Cette proximité est également favorisée lors des captures scientifiques ou celles destinées à la consommation alimentaire directe, notamment pour la Chine, où les chauves-souris sont appréciées tant pour leur chair que leurs vertus symboliques. Favorisée aussi par l’explosion de la population mondiale capable de se déplacer toujours plus vite, et qui colonise de plus en plus de territoires jusqu’ici vierges d’hommes. Ajoutons le développement massif des élevages industriels et l’essor de la possession d’animaux de compagnie, d’espèces sauvages ou non qui sont autant de potentiels hôtes intermédiaires dans le processus de développement des zoonoses. 
Difficile aujourd’hui de hiérarchiser l’importance de ces facteurs. «L’homme est victime de son comportement et responsable de ces virus, martèle Jean-François Julien. En interagissant avec ces espèces, on rompt un équilibre à notre détriment car la chauve-souris et l’homme possèdent leur propre écosystème.» A ce déséquilibre des écosystèmes se greffent les pesticides (et de fait, la baisse des insectes dont se nourrissent certaines espèces), la pollution lumineuse, la prédation des chats, les éoliennes, les rénovations d’habitats…

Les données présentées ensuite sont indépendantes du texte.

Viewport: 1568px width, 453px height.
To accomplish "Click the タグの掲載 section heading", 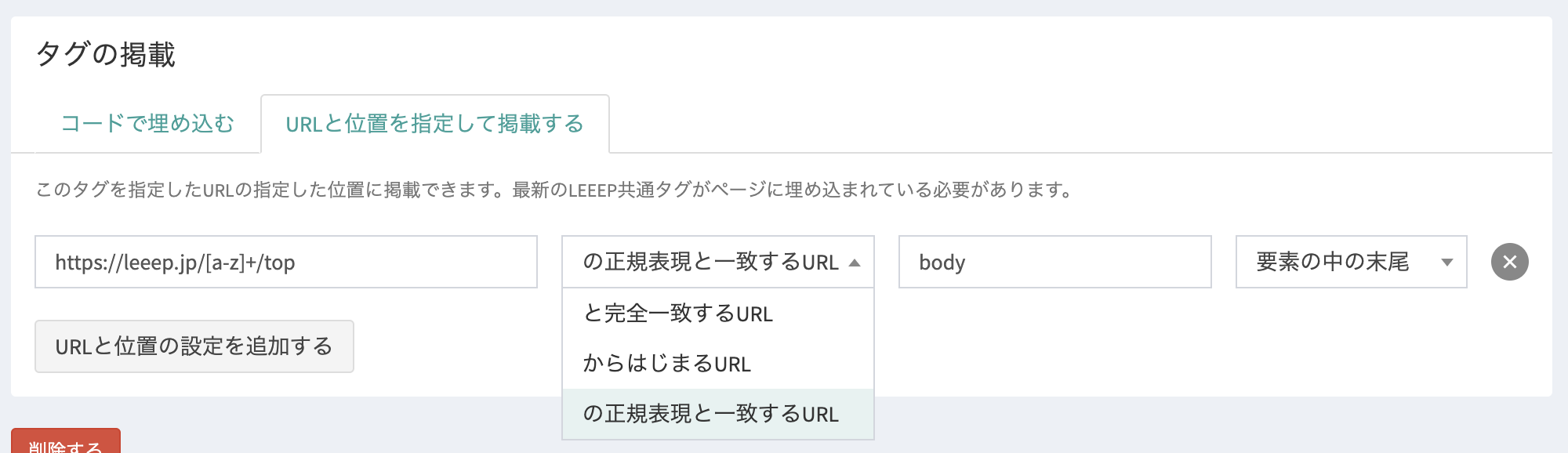I will tap(106, 55).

De façon brute, l’essentiel des chercheurs et spécialistes interrogés pointent du doigt la mondialisation et ses effets globaux. «Au risque de diluer les responsabilitéhistoriques et donc de trouver peu de leviers d’action face à une fatalité», souligne l’historien Frédéric Vagneron. Dans cette lutte pour la vie, il y a aussi ceux qui s’évertuent à rappeler les «bons côtés» de ces bêtes qui, dans l’imaginaire collectif, prendraient plaisir à s’accrocher dans la chevelure des humains. Les chauves-souris ont un rôle essentiel dans la pollinisation des baobabs, des manguiers, des durians, des agaves (avec laquelle on fait notamment la tequila…) et dans la régénération des forêts en disséminant des graines ; mais aussi dans la régulation des insectes ravageurs (comme pour les vignes en France) les érigeant (comme d’autres) en une alternative louable aux produits phytosanitaires. En pleine épidémie de coronavirus, «tenter de les dédouaner reviendrait à dire qu’elles ont fait quelque chose de mal et donc les rendre coupables», estime Jean-François Julien. Qui, à l’instar de ses confrères François Moutou et Laurent Arthur, se bat contre les notions d’utile et de nuisible appliquées aux animaux.
(1) Coronavirus du syndrome respiratoire aigu sévère.
(2) Syndrome respiratoire du Moyen-Orient.